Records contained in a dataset
━━━━━━━━━━━━━━━━━━━━━━━━━━━━━━

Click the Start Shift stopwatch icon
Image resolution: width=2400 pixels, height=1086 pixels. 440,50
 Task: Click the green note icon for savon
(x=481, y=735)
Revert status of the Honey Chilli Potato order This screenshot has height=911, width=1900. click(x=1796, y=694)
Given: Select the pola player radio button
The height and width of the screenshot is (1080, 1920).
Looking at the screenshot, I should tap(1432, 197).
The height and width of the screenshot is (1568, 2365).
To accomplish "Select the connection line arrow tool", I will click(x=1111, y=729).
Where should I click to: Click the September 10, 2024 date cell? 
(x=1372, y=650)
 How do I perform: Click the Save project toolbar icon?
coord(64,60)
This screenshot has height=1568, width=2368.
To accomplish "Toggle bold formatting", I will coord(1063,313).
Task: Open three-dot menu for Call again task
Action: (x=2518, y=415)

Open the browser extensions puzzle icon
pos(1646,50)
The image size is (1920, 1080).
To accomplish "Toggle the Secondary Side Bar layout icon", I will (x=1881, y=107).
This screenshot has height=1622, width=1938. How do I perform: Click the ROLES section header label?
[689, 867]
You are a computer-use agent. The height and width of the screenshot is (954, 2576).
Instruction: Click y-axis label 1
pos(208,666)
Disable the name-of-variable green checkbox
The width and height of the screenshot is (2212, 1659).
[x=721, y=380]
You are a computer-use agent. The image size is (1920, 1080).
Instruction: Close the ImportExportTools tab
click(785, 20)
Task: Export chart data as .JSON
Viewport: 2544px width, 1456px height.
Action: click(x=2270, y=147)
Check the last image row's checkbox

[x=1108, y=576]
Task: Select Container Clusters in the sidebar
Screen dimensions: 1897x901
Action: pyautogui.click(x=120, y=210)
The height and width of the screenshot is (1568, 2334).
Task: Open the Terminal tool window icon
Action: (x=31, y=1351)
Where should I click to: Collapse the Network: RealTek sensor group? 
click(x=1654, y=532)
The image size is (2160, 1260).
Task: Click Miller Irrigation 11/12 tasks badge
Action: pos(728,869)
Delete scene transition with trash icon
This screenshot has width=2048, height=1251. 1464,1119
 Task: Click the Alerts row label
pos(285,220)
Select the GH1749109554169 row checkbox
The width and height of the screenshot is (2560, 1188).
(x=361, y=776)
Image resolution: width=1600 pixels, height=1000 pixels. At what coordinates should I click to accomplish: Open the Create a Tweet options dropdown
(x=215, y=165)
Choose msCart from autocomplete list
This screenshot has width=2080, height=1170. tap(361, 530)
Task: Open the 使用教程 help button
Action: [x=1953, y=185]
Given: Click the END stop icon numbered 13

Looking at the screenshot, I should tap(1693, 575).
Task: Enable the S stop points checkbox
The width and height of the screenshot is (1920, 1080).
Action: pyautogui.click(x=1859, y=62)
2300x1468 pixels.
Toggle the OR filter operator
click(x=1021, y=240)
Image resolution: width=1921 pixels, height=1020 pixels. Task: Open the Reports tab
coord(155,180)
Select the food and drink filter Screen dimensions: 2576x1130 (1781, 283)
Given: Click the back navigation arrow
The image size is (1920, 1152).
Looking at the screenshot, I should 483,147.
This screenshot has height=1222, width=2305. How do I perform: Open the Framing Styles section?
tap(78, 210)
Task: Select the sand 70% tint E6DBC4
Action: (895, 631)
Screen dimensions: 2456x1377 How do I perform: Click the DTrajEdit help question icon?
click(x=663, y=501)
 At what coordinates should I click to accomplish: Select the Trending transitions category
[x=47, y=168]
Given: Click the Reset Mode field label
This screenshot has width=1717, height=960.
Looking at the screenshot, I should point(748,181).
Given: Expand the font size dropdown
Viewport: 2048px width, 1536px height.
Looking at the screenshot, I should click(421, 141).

━━━━━━━━━━━━━━━━━━━━━━━━━━━━━━

Every line of the data above is to be copied out exactly.

* Result for this task *
Click the Start Shift stopwatch icon
Image resolution: width=2400 pixels, height=1086 pixels. 440,50
 Task: Click the green note icon for savon
(x=481, y=735)
Revert status of the Honey Chilli Potato order This screenshot has height=911, width=1900. click(x=1796, y=694)
Given: Select the pola player radio button
The height and width of the screenshot is (1080, 1920).
Looking at the screenshot, I should tap(1432, 197).
The height and width of the screenshot is (1568, 2365).
To accomplish "Select the connection line arrow tool", I will click(x=1111, y=729).
Where should I click to: Click the September 10, 2024 date cell? 
(x=1372, y=650)
 How do I perform: Click the Save project toolbar icon?
coord(64,60)
This screenshot has height=1568, width=2368.
To accomplish "Toggle bold formatting", I will coord(1063,313).
Task: Open three-dot menu for Call again task
Action: (x=2518, y=415)

Open the browser extensions puzzle icon
pos(1646,50)
The image size is (1920, 1080).
To accomplish "Toggle the Secondary Side Bar layout icon", I will (x=1881, y=107).
This screenshot has height=1622, width=1938. How do I perform: Click the ROLES section header label?
[689, 867]
You are a computer-use agent. The height and width of the screenshot is (954, 2576).
Instruction: Click y-axis label 1
pos(208,666)
Disable the name-of-variable green checkbox
The width and height of the screenshot is (2212, 1659).
[x=721, y=380]
You are a computer-use agent. The image size is (1920, 1080).
Instruction: Close the ImportExportTools tab
click(785, 20)
Task: Export chart data as .JSON
Viewport: 2544px width, 1456px height.
Action: click(x=2270, y=147)
Check the last image row's checkbox

[x=1108, y=576]
Task: Select Container Clusters in the sidebar
Screen dimensions: 1897x901
Action: pyautogui.click(x=120, y=210)
The height and width of the screenshot is (1568, 2334).
Task: Open the Terminal tool window icon
Action: (x=31, y=1351)
Where should I click to: Collapse the Network: RealTek sensor group? 
click(x=1654, y=532)
The image size is (2160, 1260).
Task: Click Miller Irrigation 11/12 tasks badge
Action: pos(728,869)
Delete scene transition with trash icon
This screenshot has width=2048, height=1251. 1464,1119
 Task: Click the Alerts row label
pos(285,220)
Select the GH1749109554169 row checkbox
The width and height of the screenshot is (2560, 1188).
(x=361, y=776)
Image resolution: width=1600 pixels, height=1000 pixels. At what coordinates should I click to accomplish: Open the Create a Tweet options dropdown
(x=215, y=165)
Choose msCart from autocomplete list
This screenshot has width=2080, height=1170. tap(361, 530)
Task: Open the 使用教程 help button
Action: [x=1953, y=185]
Given: Click the END stop icon numbered 13

Looking at the screenshot, I should tap(1693, 575).
Task: Enable the S stop points checkbox
The width and height of the screenshot is (1920, 1080).
Action: pyautogui.click(x=1859, y=62)
2300x1468 pixels.
Toggle the OR filter operator
click(x=1021, y=240)
Image resolution: width=1921 pixels, height=1020 pixels. Task: Open the Reports tab
coord(155,180)
Select the food and drink filter Screen dimensions: 2576x1130 (1781, 283)
Given: Click the back navigation arrow
The image size is (1920, 1152).
Looking at the screenshot, I should 483,147.
This screenshot has height=1222, width=2305. How do I perform: Open the Framing Styles section?
tap(78, 210)
Task: Select the sand 70% tint E6DBC4
Action: (895, 631)
Screen dimensions: 2456x1377 How do I perform: Click the DTrajEdit help question icon?
click(x=663, y=501)
 At what coordinates should I click to accomplish: Select the Trending transitions category
[x=47, y=168]
Given: Click the Reset Mode field label
This screenshot has width=1717, height=960.
Looking at the screenshot, I should point(748,181).
Given: Expand the font size dropdown
Viewport: 2048px width, 1536px height.
Looking at the screenshot, I should click(421, 141).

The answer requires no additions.